Day 58 Back In The Saddle

Boise, ID


After 7-week hiatus, I flew back to Boise, ID to get back on Bumblebee and finish my Great American Motorcycle Trip. I was amazed at how much I missed being on the road, and the simplicity of each day. Getting to Boise meant a brief layover in Salt Lake City. It’s easy to forget how grand and diverse America is because the view of Rotary Park and the Red Butte Mountains outside the terminal brought home that I am now in the the glorious West, and things are a lot a different out here. How different? Stay with me because this gets good.


I arrived at Boise Airport and was generously picked up by my friend Kipp and his wife Signe, who were also kind enough to let me store my motorcycle while I flew back to NYC. As you can tell, these are amazingly hospitable, kind people, and I am very lucky to know them. We quickly pulled out of the airport and Kipp turned to me with a glint in his eye and asked me how tired I was feeling after my flight. I had grabbed a quick catnap on my connection from Salt Lake City so I told him I was up for anything. Kipp then gave me a sly smile and turned his Suburban towards the private aviation area of the Boise Airport, and informed that we’d be taking out his plane for a sunset flight to Smiley Creek Lodge. Normally, this remote culinary destination would be a 5-hour drive by car or bike. But in our Cesna T-210, it would be a 20-minute flight over the stunning Sawtooth Mountains.


Smiley Creek Lodge is this gourmet lodge nestled deep in the Payette National Forest. Most people fly in on small bush planes. And apparently Sunday mornings look like a parking lot of small aircraft along the grass runway.




I’d like to tell you that the best part of the trip was digging into the fresh mountain trout with capers and balsamic reduction sauce (it was amazing), but I’d be lying.

I got to fly the plane!


Flying a small plane (not that I’ve flown large planes) felt surprisingly natural, and very much like paragliding but at much faster speeds. The controls were very sensitive and responded well to small inputs, similar to the glider I fly. It was amazing to be able to feel the lofty mountain air gently translate through the controls in your hands, making the plane instantly feel like an extension of my arms. As the sun started to set lower over the National Forest, the Idaho sky was brilliantly illuminated with stretching crimson and orange colors as Kipp took over the controls and landed us gently back in Boise Airport.


What a fantastic surprise and what an appropriate way to get back in the saddle on finish this adventure.


The obvious lesson here is that I frickin’ love airplanes and really love flying them. But that love may be the forbidden kind if I live in New York where most forms of private aviation are prohibitively expensive and generally the exclusive purvey of hedge fund managers or Hamptons divorcees. No, the deeper lesson here is about the diversity of experience within America. Kipp explained that he can get from his house to his plane within 15 minutes.

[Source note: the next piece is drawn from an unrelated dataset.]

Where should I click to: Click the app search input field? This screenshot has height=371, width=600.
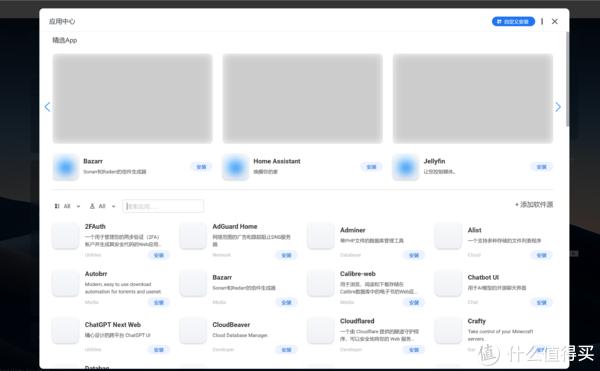click(x=163, y=206)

House to Work in 10. 20 minutes gets him to the local watersports like to enjoy waterskiing and wakeboarding. And all of this glorious activity is framed by dramatically stunning mountains and expansive state parks to light up every direction you look. All of this for about 1/3 the cost of living in New York. Sort of makes you think. Also, playing Xbox flight simulators is a surprisingly effective training for doing the real thing.